## GOAL 1
Reproduce the part of the kernel mailing-list message on wakeup_count that opens with the words containing "The system wakes" and closes with "by the kernel.".
## GOAL 2
Carry on writing the kernel mailing-list message on wakeup_count, starting after its final sentence.

## DOCUMENT EXCERPT
:::
From: Alan Stern on
On Mon, 21 Jun 2010, Florian Mickler wrote:

> > > > What happens if an event arrives just before you read
> > > > /sys/power/wakeup_count, but the userspace consumer doesn't realize
> > > > there is a new unprocessed event until after the power manager checks
> > > > it?
> >
> > > I think this is not the kernel's problem. In this approach the kernel makes it
> > > possible for the user space to avoid the race. Whether or not the user space
> > > will use this opportunity is a different matter.
> >
> > It is _not_ possible for userspace to avoid this race. Help from the
> > kernel is needed.
>
> It is possible if every (relevant) userspace program implements a
> callback for the powermanager to check if one of it's wakeup-sources
> got activated.
>
> That way the powermanager would read /sys/power/wakeup_count, then do
> the roundtrip to all it's registered users and only then suspend.

After further thought, there's still a race:

A wakeup event arrives.

The kernel increments /sys/power/wakeup_count and starts
processing the event.

The power-manager process reads /sys/power/wakeup_count.

The power-manager process polls the relevant programs and
they all say no events are pending.

The power-manager process successfully writes
/sys/power/wakeup_count.

The power-manager process initiates a suspend.

... Hours later ...

The system wakes up.

The kernel finishes its internal processing of the event and
sends a notification to a user program.

The problem here is that the power-manager process can't tell when the
kernel has finished processing an event. This is true both for events
that need to propagate to userspace and for events that are handled
entirely by the kernel.

This is a reflection of the two distinct pieces of information that we
need to keep track of:

A wakeup event has arrived, so it's no longer safe to suspend.

Wakeup events are no longer pending, so it's once again
safe to suspend.

The wakeup_count interface tracks the first, but in this scheme nothing
tracks the second.
:::
## RECORD SET
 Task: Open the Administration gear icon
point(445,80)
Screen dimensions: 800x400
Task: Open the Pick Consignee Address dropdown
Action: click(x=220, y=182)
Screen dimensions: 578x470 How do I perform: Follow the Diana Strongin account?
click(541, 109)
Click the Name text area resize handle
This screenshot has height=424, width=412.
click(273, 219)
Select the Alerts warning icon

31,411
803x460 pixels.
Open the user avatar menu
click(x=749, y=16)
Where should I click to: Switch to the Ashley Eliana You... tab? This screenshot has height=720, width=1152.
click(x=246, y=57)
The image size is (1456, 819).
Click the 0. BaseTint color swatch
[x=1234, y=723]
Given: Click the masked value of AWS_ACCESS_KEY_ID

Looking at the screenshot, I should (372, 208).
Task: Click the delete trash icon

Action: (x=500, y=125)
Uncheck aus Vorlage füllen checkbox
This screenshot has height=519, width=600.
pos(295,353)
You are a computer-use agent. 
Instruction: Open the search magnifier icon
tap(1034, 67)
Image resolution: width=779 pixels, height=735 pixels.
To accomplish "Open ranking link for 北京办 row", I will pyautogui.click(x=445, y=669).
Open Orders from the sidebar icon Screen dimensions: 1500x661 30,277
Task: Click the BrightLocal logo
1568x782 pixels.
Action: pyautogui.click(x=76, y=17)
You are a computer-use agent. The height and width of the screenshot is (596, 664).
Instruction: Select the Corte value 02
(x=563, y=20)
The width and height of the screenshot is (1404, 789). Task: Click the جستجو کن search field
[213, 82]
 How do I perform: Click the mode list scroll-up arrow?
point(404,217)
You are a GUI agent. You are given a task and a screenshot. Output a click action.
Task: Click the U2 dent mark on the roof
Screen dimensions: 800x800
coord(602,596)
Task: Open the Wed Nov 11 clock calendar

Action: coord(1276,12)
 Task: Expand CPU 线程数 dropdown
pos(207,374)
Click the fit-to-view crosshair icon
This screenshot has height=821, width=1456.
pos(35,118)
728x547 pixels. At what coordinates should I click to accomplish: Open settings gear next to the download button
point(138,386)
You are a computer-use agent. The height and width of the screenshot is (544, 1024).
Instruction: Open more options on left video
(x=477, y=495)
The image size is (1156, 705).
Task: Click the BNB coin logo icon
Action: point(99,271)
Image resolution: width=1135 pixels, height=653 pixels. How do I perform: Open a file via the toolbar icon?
:::
## RESULT 1
The system wakes up.

The kernel finishes its internal processing of the event and
sends a notification to a user program.

The problem here is that the power-manager process can't tell when the
kernel has finished processing an event. This is true both for events
that need to propagate to userspace and for events that are handled
entirely by the kernel.

## RESULT 2
Alan Stern

--
To unsubscribe from this list: send the line "unsubscribe linux-kernel" in
the body of a message to majordomo(a)vger.kernel.org
More majordomo info at http://vger.kernel.org/majordomo-info.html
Please read the FAQ at http://www.tux.org/lkml/
From: Florian Mickler on
On Mon, 21 Jun 2010 11:23:33 -0400 (EDT)
Alan Stern <stern(a)rowland.harvard.edu> wrote:

> On Mon, 21 Jun 2010, Florian Mickler wrote:
>
> > On Sun, 20 Jun 2010 22:23:38 -0400 (EDT)
> > Alan Stern <stern(a)rowland.harvard.edu> wrote:
>
> > > This is the race I was talking about:
> > >
> > > > > What happens if an event arrives just before you read
> > > > > /sys/power/wakeup_count, but the userspace consumer doesn't realize
> > > > > there is a new unprocessed event until after the power manager checks
> > > > > it?
> > >
> > > > I think this is not the kernel's problem. In this approach the kernel makes it
> > > > possible for the user space to avoid the race. Whether or not the user space
> > > > will use this opportunity is a different matter.
> > >
> > > It is _not_ possible for userspace to avoid this race. Help from the
> > > kernel is needed.
> >
> > It is possible if every (relevant) userspace program implements a
> > callback for the powermanager to check if one of it's wakeup-sources
> > got activated.
> >
> > That way the powermanager would read /sys/power/wakeup_count, then do
> > the roundtrip to all it's registered users and only then suspend.
> >
> > This turns the suspend_blockers concept around. Instead of actively
> > signaling the suspend_blockers, the userspace programs only answer
> > "yes/no" when asked. (i.e. polling?)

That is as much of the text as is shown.